According to the president of the Egyptian Academy of Scientific Research and Technology in Cairo, scientists from Climate-Vulnerable countries will be asking for more research funding. Countries, he says, need to conduct more of their own climate studies — especially in the Middle East and North Africa, which already experience low rainfall and arid conditions. The Arab world accounts for just 1.2% of published climate studies, according to an analysis1 published at the end of 2019.

In 2015, Egypt estimated that it needs to set aside $73 billion for projects to help the country mitigate climate change and adapt its infrastructure. This number has tripled, says the environment minister. “Most climate actions we have implemented have been from the national budget, which adds more burden and competes with our basic needs that have to be fulfilled.”

The impact of loss-and-damage financing on developing countries: How Africans can make the most of the global climate crisis and how to support them

Ian Mitchell, a researcher with think tank the Center for Global Development in London, warned of possible unintended consequences if agreement on loss and damage becomes a deal-breaker at the meeting. High-income countries could agree to the principle and then absorb loss-and-damage finance as part of their humanitarian-aid spending — meaning it would not be new money.

Adil Najam, who studies international climate diplomacy at Boston University in Massachusetts, thinks it is unlikely that these issues will be resolved in Egypt, and says that the politics will probably get messy. He says that loss and damage finance can no longer be avoided by the high-income countries because of climate impacts in vulnerable countries.

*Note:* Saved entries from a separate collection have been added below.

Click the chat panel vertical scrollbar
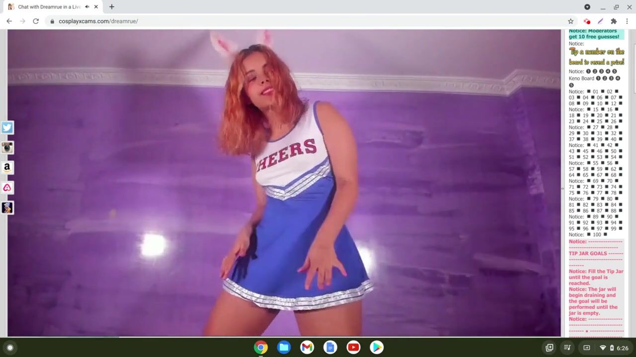The height and width of the screenshot is (357, 636). [634, 65]
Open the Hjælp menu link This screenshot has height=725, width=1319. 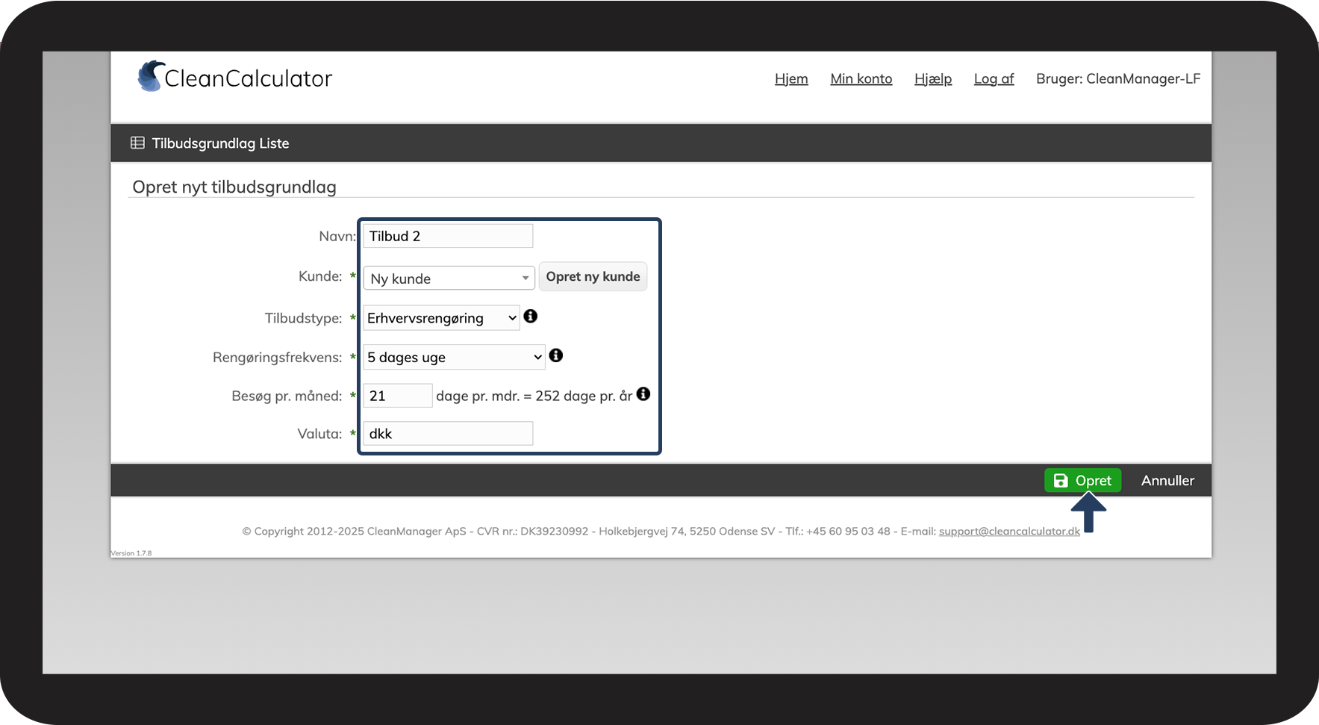(x=932, y=79)
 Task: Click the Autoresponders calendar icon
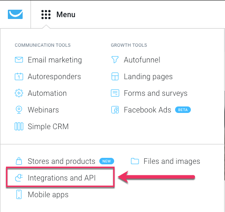(19, 76)
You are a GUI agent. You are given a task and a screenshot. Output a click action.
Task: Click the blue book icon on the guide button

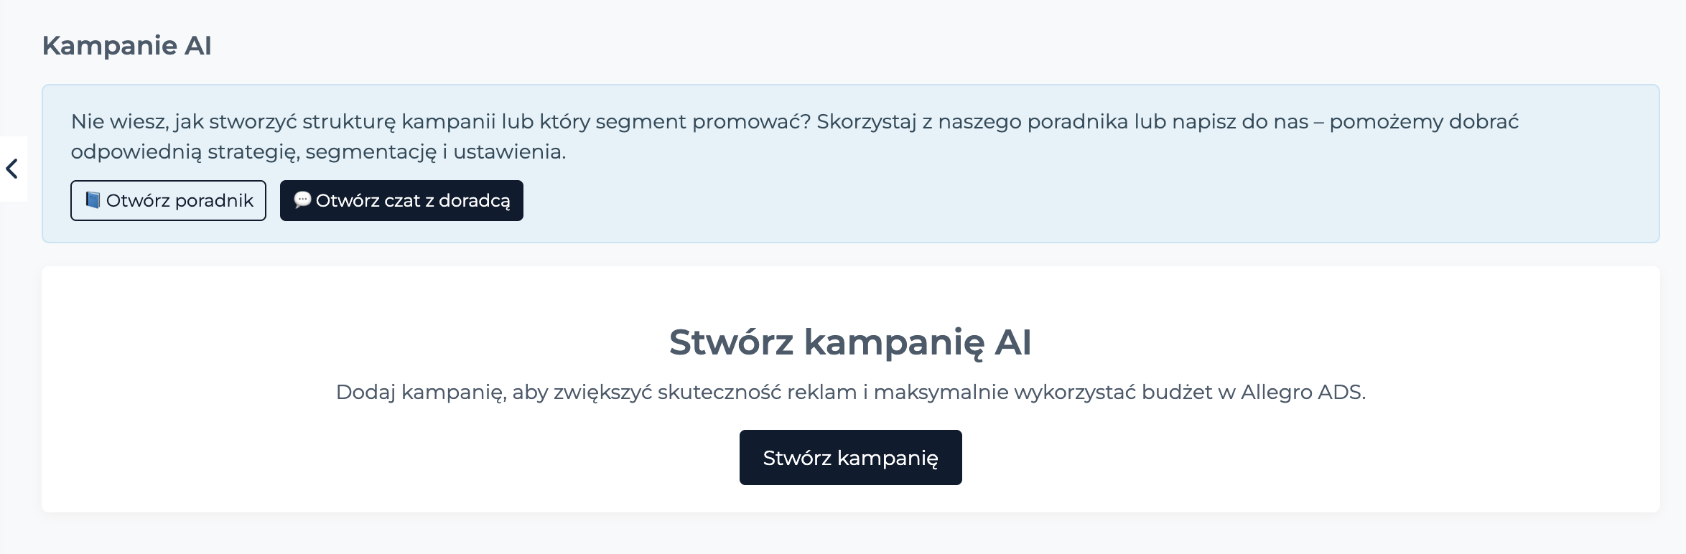(x=93, y=200)
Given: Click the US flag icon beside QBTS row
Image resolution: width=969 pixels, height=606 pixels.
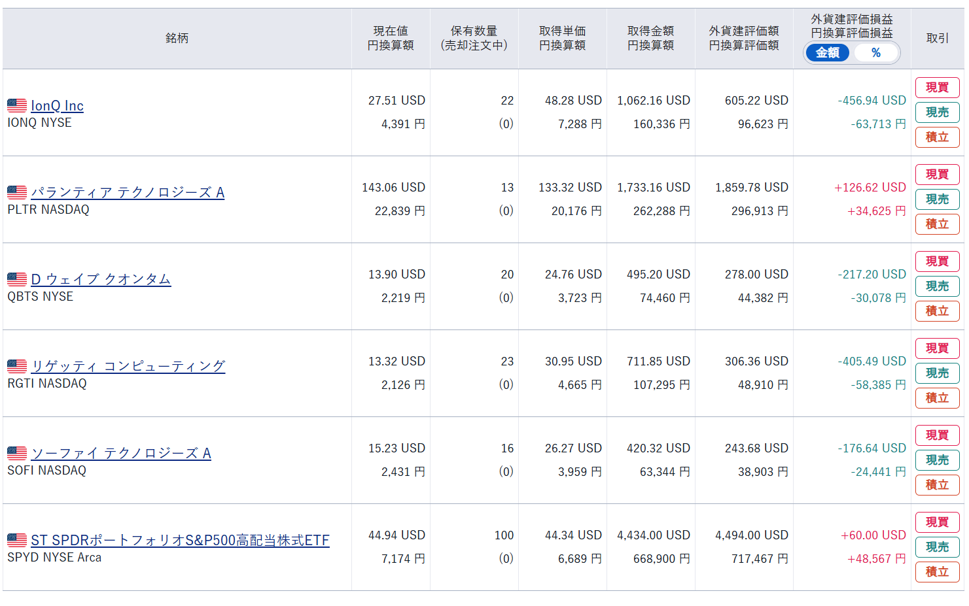Looking at the screenshot, I should tap(17, 279).
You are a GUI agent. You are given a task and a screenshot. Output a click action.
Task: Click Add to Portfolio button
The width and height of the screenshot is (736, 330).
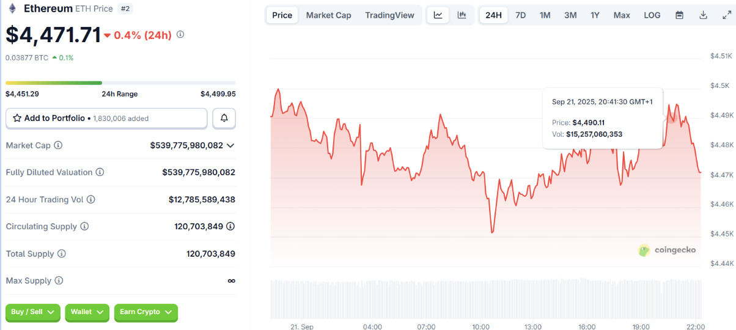point(106,118)
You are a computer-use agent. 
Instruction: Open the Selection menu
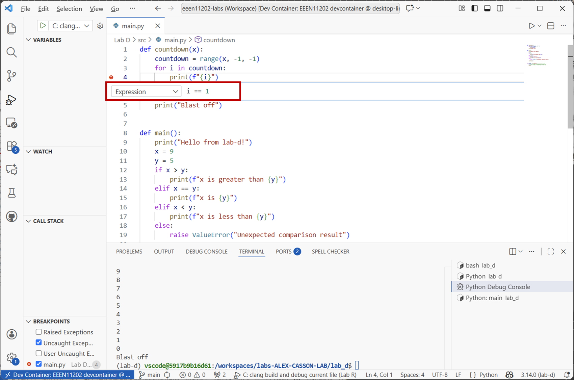point(69,9)
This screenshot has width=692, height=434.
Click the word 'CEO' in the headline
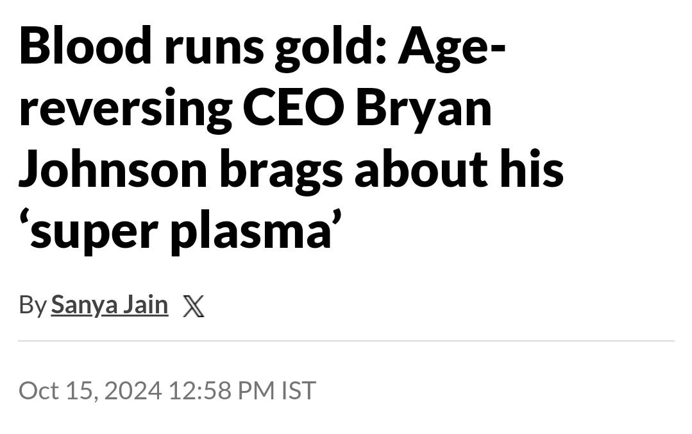pyautogui.click(x=294, y=107)
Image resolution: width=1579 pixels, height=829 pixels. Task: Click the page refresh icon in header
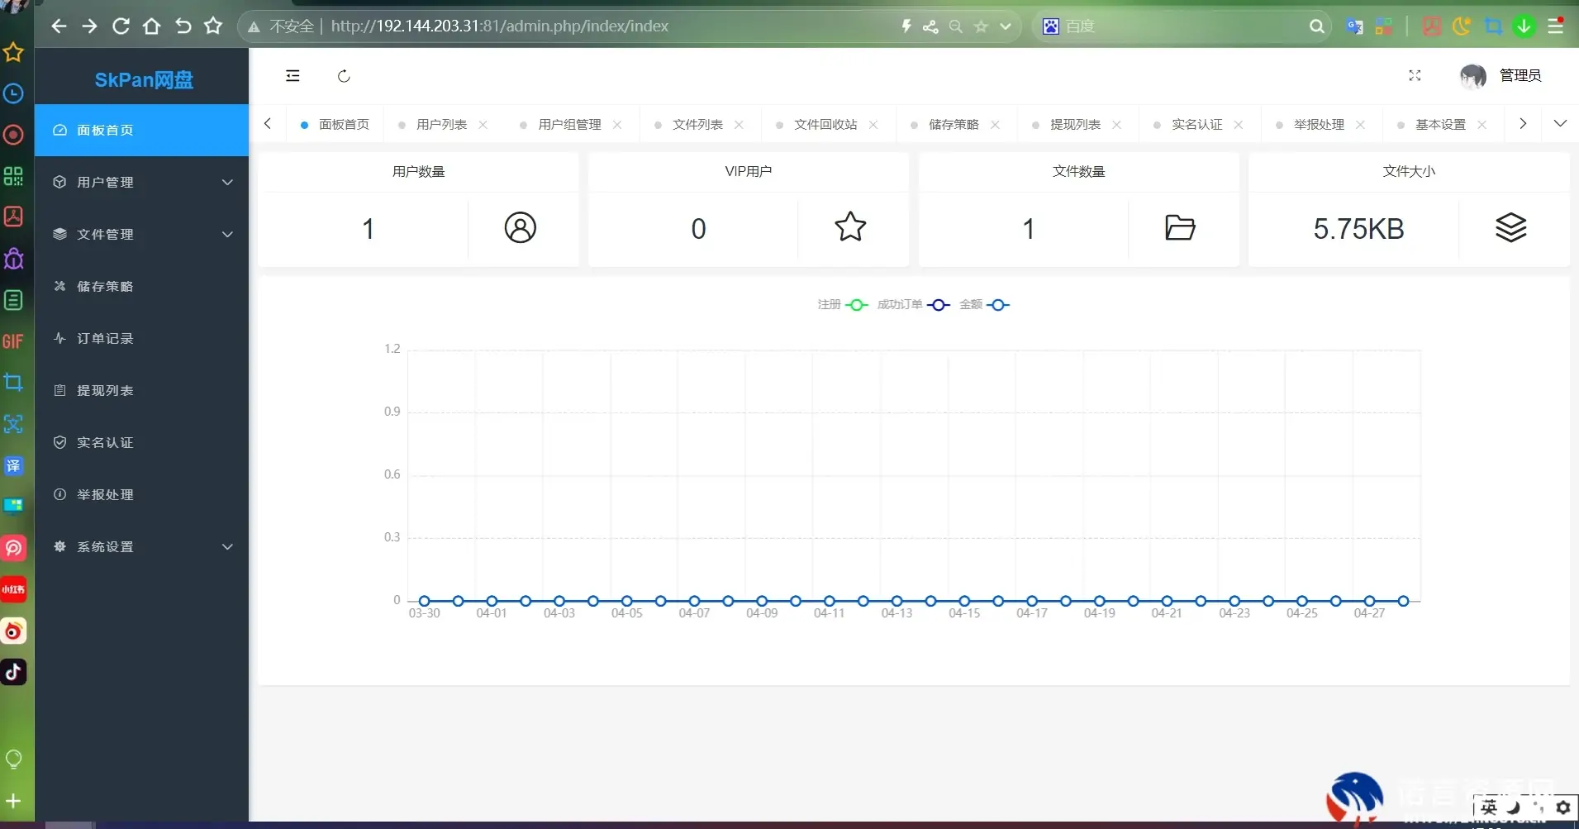(344, 76)
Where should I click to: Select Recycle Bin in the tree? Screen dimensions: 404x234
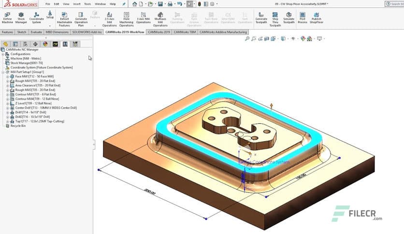18,126
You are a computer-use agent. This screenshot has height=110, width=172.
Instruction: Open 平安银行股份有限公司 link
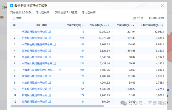click(x=35, y=89)
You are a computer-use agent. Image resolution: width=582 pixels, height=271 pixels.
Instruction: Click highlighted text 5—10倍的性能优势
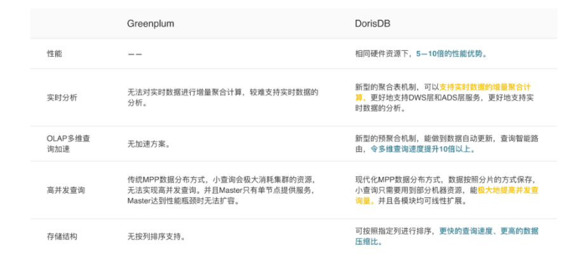coord(452,53)
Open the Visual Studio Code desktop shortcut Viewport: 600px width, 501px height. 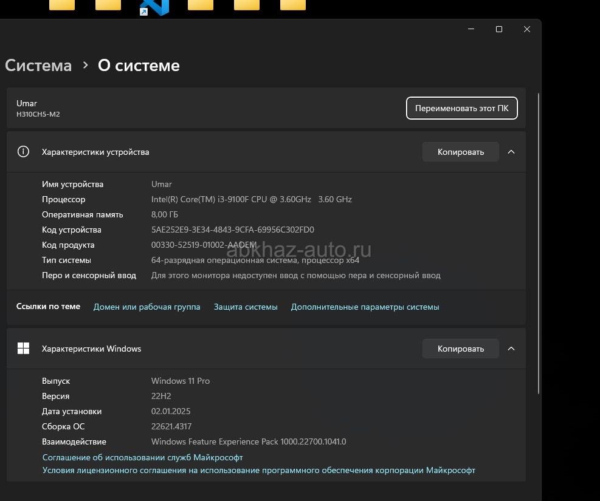coord(154,6)

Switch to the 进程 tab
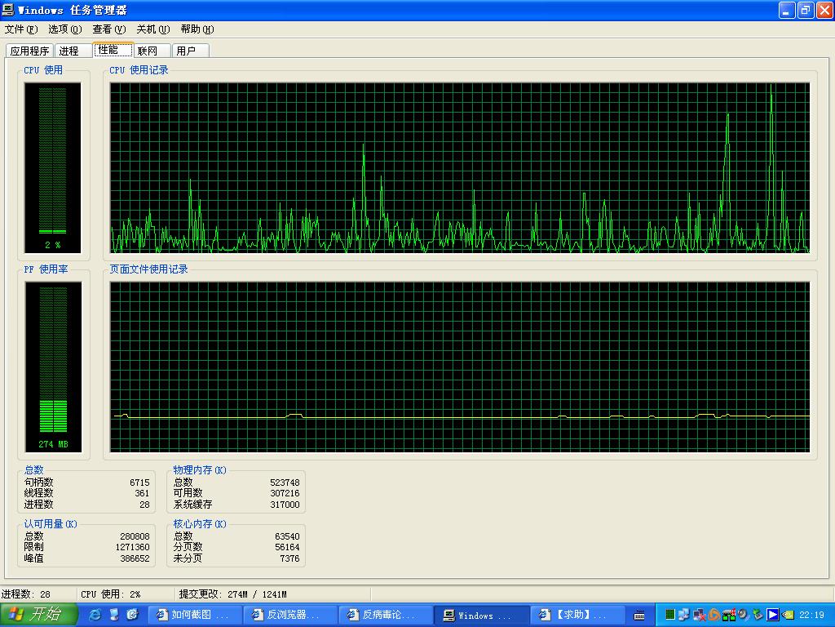click(70, 51)
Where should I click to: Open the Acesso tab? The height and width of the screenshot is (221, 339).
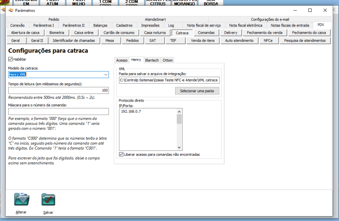pyautogui.click(x=121, y=60)
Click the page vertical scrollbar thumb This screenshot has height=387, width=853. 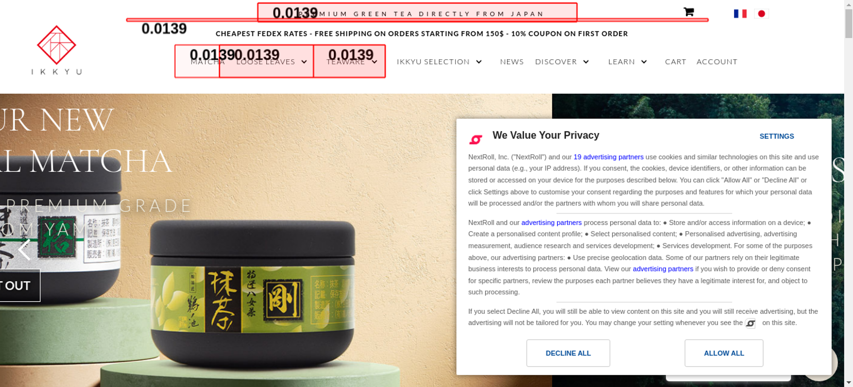(x=848, y=23)
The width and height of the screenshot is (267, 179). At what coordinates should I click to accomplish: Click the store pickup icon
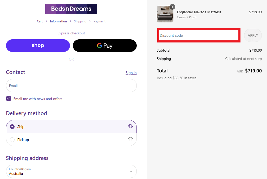(x=131, y=139)
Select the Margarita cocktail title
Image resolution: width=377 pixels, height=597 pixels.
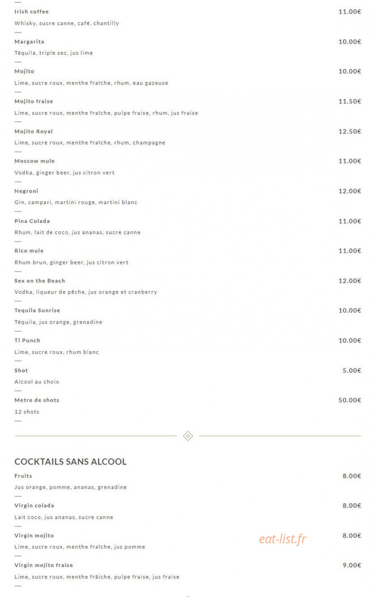tap(29, 41)
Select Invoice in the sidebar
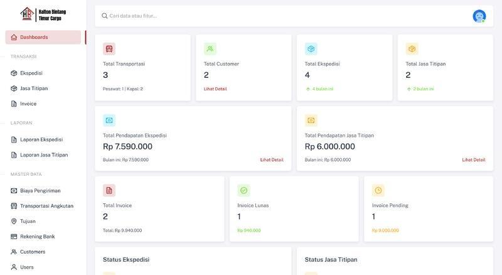Viewport: 502px width, 275px height. [28, 104]
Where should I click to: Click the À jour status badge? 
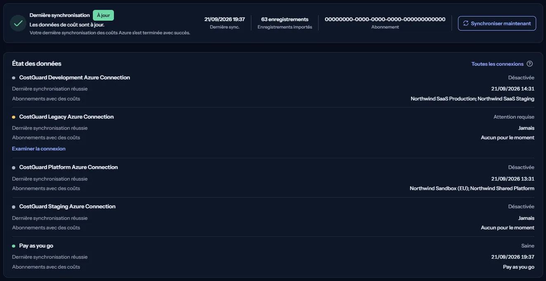tap(103, 15)
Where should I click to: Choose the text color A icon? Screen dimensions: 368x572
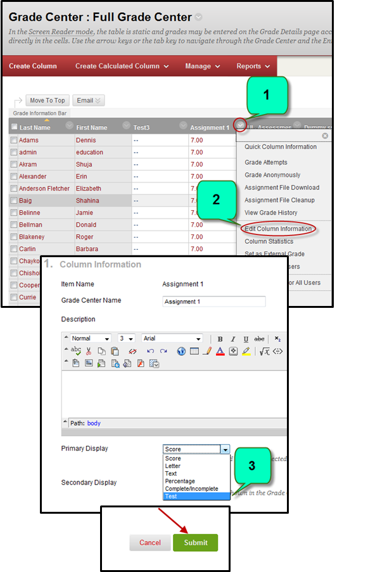pos(220,351)
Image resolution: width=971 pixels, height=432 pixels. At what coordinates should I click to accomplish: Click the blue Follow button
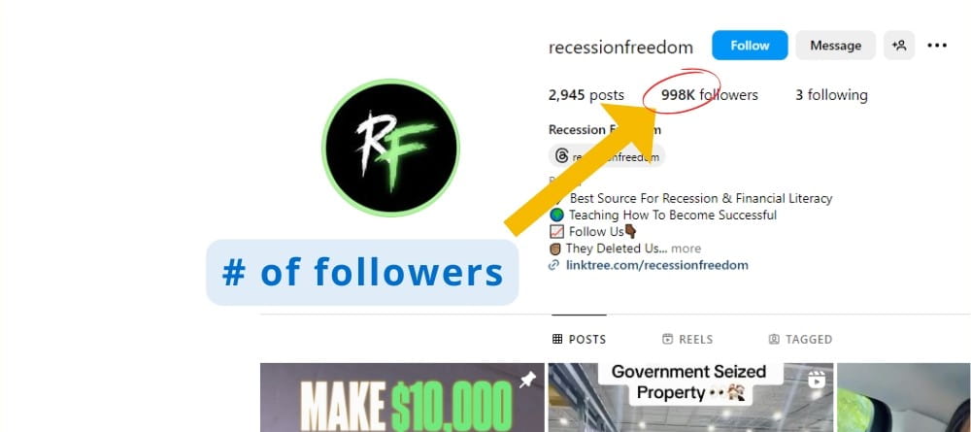pyautogui.click(x=750, y=46)
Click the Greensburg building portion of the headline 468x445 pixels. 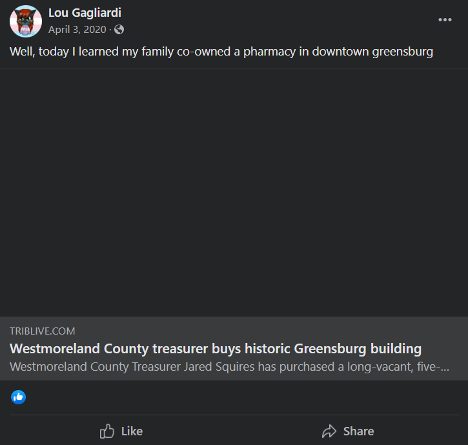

Fouad says that organizing this year’s COP in Africa has been transformative. “We are expecting more attention towards issues that are crucial and meaningful to us Africans and relevant to most developing countries, such as food security, desertification, natural disasters and water scarcity. This COP is a chance for more African youth, non-governmental and civil-society organizations to be heard.”

The findings could inform the way in which strategies that help countries to adapt to extreme heat or heavy rainfall are implemented. The effect of the five hottest days of the year on the whole year is what makes it so, because of the small effects on the economy. Major economic returns could be achieved if investments are focused on keeping the heat out in the hottest parts of the year.

The study also emphasizes the need for rich countries to pay their share, says Erich Fischer, a climate scientist at the Swiss Federal Institute of Technology in Zürich. “Given the unequal burden and the share of historical emissions … the global north needs to support the global south in terms of coping with these adverse effects.”